Gene expression changes shown in our results are based on the peripheral blood cells and may not be extrapolated as occurring at the organ or tissue level23,37. Therefore, extra care must be taken while generalizing host immune responses or chemokine activities in septic shock patients. Besides, variations in gene expression profiles of survivors and non-survivors of septic shock patients could be due to other unexplored confounding factors (such as patient demographics) rather than sepsis-related biology38. On the other hand, the blood-based biomarkers have the advantage of being minimally-invasive. Therefore, in combination with other clinical phenotypic data, these minimally-invasive biomarkers may enable rapid recognition of poor long term outcomes39 Large cohorts replication studies and network analysis studies are needed to gain insights into relationships between these biomarkers and the survival/non-survival of cohorts40. To avoid the selection bias, analysis must be expanded to other independent data sets.
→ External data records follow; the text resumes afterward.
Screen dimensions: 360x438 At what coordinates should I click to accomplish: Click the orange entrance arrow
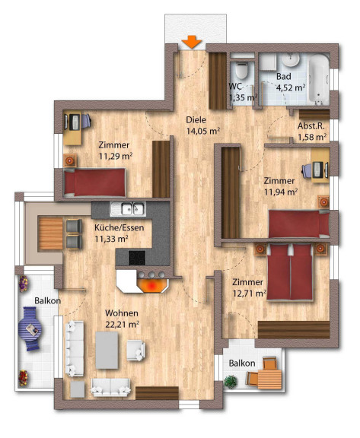[x=192, y=42]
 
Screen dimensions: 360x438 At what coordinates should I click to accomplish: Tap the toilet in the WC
[x=242, y=70]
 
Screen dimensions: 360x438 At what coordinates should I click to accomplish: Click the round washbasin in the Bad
[x=291, y=59]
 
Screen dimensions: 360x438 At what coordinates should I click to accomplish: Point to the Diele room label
[x=196, y=120]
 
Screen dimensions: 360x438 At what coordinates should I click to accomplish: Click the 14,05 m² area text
[x=203, y=131]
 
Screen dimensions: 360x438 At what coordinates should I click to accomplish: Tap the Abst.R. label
[x=311, y=126]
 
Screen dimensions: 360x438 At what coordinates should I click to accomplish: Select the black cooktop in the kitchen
[x=137, y=258]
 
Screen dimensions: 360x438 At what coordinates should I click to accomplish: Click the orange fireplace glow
[x=151, y=285]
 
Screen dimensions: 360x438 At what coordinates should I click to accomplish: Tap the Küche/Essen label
[x=119, y=227]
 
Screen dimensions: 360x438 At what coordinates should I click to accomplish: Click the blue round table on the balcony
[x=30, y=328]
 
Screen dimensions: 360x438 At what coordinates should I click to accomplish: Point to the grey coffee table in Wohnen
[x=107, y=350]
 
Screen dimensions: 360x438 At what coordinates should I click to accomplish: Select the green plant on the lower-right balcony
[x=231, y=382]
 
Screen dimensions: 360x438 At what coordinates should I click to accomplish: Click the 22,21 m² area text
[x=122, y=325]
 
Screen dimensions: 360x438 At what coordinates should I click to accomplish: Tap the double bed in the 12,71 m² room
[x=289, y=271]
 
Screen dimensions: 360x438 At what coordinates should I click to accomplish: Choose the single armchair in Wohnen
[x=135, y=351]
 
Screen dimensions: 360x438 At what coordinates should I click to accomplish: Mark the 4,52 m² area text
[x=291, y=87]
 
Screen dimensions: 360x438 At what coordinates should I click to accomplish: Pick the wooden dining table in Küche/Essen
[x=50, y=233]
This work can be expanded by experimentally validating the identified blood-based biomarkers and developing robust machine learning methods to build a septic shock prediction models using different omics data from diversified patient cohorts.

Materials and Methods

Sepsis and septic shock

Bacteremia or another pathogenic infection triggers a serious inflammatory response called sepsis, which typically includes an increased number of white blood cells, rapid heart rate and breathing rate, and fever1. The response also affects many major organ failures. Sepsis that results in poor perfusion to end organs resulting in multiple organ failure is defined as a septic shock7.

Data collection

Expression microarray data was collected from the NCBI Gene Expression Omnibus repository41. The dataset contains gene expression profiles of peripheral blood samples from 181 septic shock patients including 154 survivors and 27 non-survivors who were admitted to the pediatric intensive care unit (PICU) within the first 24 hours42. For all 181 samples, blood was drawn on day 1 of the PICU stay. GEO accession number for data used in the study is GSE66099. Data was collected from the Affymetrix Human Genome HG-U133_Plus_2 (GPL570 platform).
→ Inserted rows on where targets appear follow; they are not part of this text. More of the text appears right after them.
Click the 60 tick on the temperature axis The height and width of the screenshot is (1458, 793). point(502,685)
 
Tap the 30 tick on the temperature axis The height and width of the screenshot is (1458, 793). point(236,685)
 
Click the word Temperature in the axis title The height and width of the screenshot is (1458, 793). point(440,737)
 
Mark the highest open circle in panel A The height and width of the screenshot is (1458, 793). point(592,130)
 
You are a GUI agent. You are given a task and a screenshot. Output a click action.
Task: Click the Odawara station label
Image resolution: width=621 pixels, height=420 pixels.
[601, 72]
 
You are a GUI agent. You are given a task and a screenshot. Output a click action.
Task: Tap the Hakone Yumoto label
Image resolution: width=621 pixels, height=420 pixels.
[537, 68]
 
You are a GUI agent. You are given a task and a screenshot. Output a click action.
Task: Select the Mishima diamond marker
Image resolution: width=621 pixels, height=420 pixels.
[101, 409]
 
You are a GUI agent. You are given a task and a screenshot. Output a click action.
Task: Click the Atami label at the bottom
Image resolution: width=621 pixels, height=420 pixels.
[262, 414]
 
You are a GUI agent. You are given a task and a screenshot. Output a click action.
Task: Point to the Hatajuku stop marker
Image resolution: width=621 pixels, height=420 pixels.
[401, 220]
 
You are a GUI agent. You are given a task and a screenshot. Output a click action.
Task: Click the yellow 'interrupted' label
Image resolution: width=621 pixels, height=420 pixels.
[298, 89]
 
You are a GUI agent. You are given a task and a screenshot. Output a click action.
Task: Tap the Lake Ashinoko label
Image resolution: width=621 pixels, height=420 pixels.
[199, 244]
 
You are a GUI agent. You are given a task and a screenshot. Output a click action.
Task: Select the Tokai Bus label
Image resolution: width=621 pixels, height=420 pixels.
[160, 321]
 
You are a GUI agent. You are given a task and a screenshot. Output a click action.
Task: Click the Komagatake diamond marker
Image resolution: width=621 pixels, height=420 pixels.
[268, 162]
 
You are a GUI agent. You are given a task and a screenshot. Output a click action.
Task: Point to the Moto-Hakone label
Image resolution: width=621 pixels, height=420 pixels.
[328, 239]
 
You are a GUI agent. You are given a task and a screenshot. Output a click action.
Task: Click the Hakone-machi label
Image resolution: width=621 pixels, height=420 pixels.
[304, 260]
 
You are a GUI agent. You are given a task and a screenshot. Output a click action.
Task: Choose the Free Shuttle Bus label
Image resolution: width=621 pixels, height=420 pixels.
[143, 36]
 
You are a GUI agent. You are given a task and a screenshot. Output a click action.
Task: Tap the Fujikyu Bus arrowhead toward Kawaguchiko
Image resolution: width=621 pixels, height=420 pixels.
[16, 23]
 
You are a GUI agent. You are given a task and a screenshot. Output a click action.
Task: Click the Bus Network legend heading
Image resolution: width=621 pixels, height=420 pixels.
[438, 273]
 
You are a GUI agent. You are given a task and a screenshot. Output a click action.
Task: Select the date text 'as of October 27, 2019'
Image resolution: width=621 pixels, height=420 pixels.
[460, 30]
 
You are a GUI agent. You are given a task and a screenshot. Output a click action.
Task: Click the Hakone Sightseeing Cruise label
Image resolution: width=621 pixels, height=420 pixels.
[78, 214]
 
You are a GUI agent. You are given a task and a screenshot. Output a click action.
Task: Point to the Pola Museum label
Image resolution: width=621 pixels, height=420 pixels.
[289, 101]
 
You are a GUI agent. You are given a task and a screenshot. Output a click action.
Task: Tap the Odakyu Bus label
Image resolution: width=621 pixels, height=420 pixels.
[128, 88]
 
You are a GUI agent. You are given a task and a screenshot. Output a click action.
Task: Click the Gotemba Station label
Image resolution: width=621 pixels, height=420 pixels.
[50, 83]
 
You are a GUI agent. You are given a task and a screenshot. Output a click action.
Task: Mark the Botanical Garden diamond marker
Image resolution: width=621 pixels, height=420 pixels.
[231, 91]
Normalization and background correction

The R Affy module43 was used to remove technical variations and background noise. The Quantile Normalization Method44 was used to normalize data and background correction was performed using the Robust Multi-Average45 parameter method46.

Probe to gene mapping

Affymetrix probes were mapped to the genes using information provided in the Affymetrix database (hgu133plus2.db). We used average expression values when multiple probes mapped to the same gene19.
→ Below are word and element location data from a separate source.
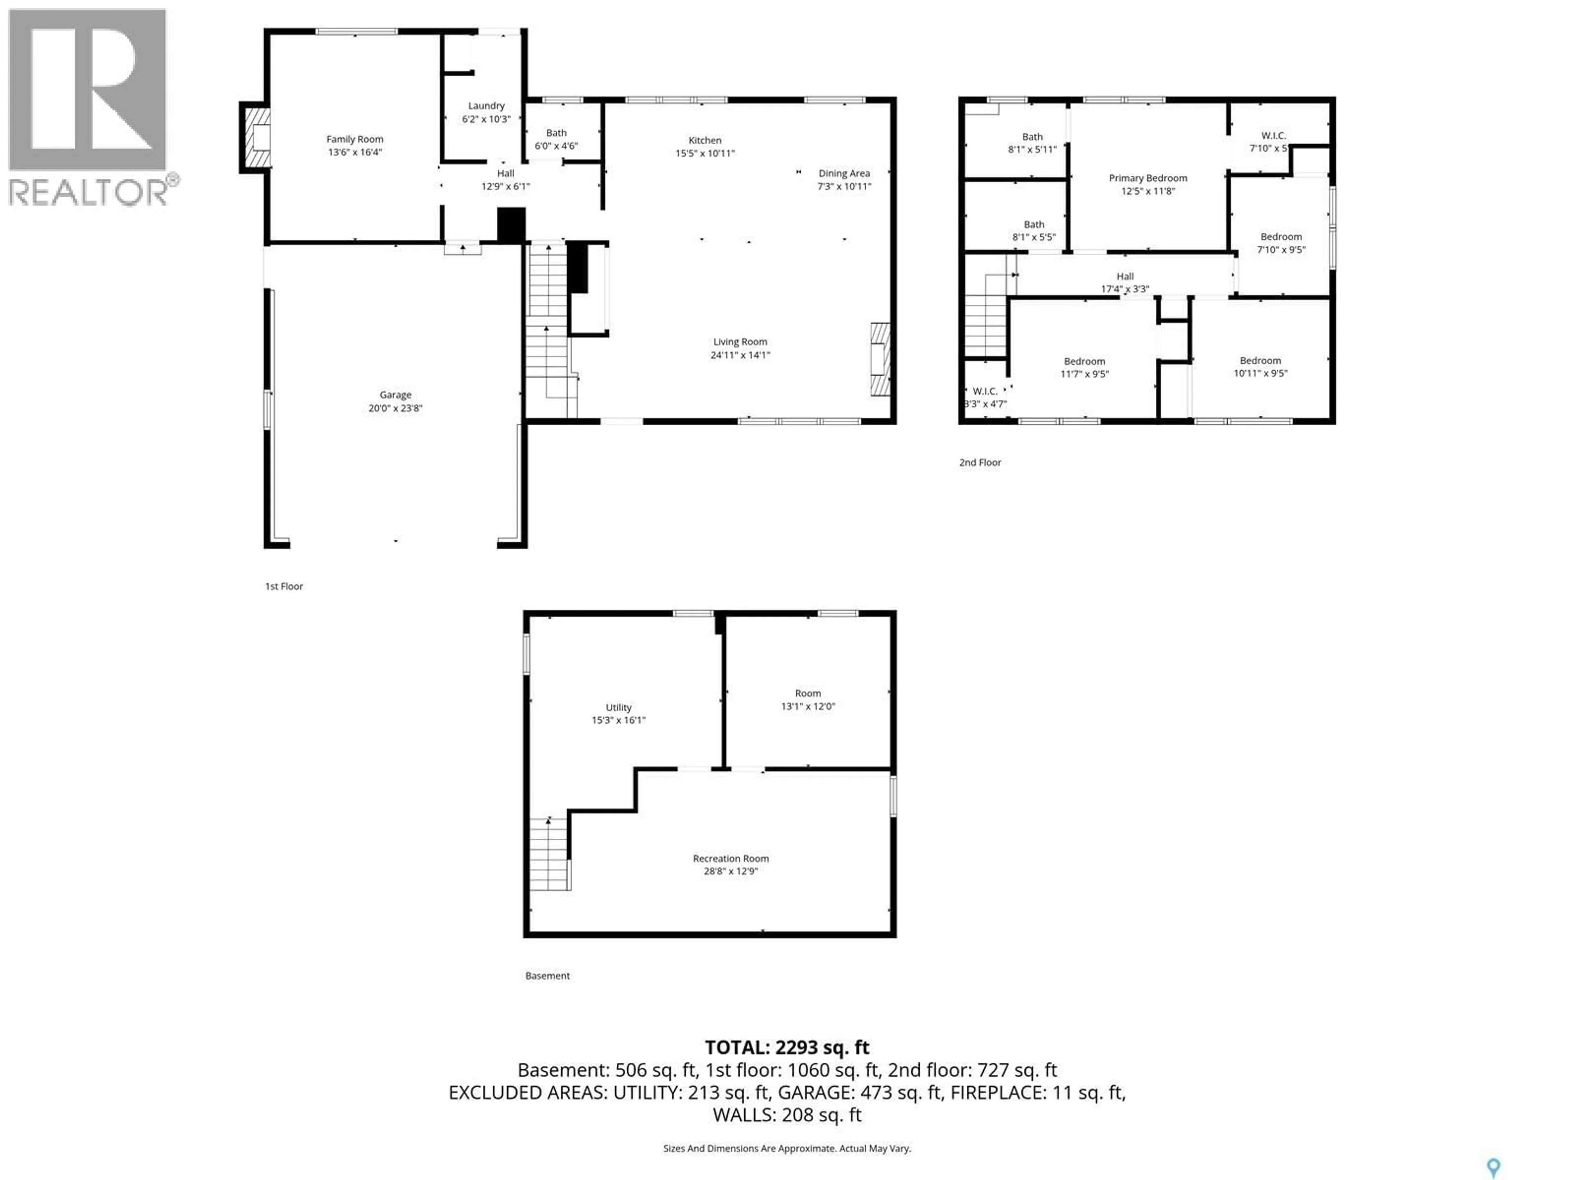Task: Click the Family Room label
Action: [355, 139]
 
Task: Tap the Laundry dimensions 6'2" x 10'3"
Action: [486, 119]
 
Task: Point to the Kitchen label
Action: [705, 140]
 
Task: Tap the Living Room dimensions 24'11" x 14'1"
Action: [740, 355]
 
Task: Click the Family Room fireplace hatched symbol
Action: [256, 137]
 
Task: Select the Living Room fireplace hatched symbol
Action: [880, 359]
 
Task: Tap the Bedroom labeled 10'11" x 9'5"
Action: [1260, 366]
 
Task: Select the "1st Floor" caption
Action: [284, 586]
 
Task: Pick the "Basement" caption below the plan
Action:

Identification of differentially expressed genes

Differentially Expressed Genes (upregulated and downregulated genes) were identified using R limma package with a Benjamini-Hochberg (BH) correction method and adjusted p-value of <0.05.

Functional analysis

We used DAVID47 for functional enrichment analysis of the DEGs from samples of septic shock survivors or non-survivors. Biological Process (BP), Cellular Component (CC), and Molecular Function (MF) were identified from the Gene Ontology database. For the GO functional groups, KEGG pathways, and InterPro functional terms returned from DAVID functional analysis, we considered an adjusted p-value threshold of ≤0.05 and gene count of 3 or more from this study.

Statistical analysis

R programming language48 was used for downloading the Affymetrix data and gene mapping using R Affy and Bioconductor package. A Fisher-exact test was performed for determining statistical significance among gene ontology terms and functional classes. Benjamini Hochberg multiple test correction method was used for calculating the differentially expressed genes. Heatmap of differentially expressed genes between survivor and non-survivor groups for top selected genes were plotted using the complexHeatmap function in R programming. Other variables (pathogen, gram-positive, immunosuppression, gender status, and infection source) were added to the heatmap for annotation.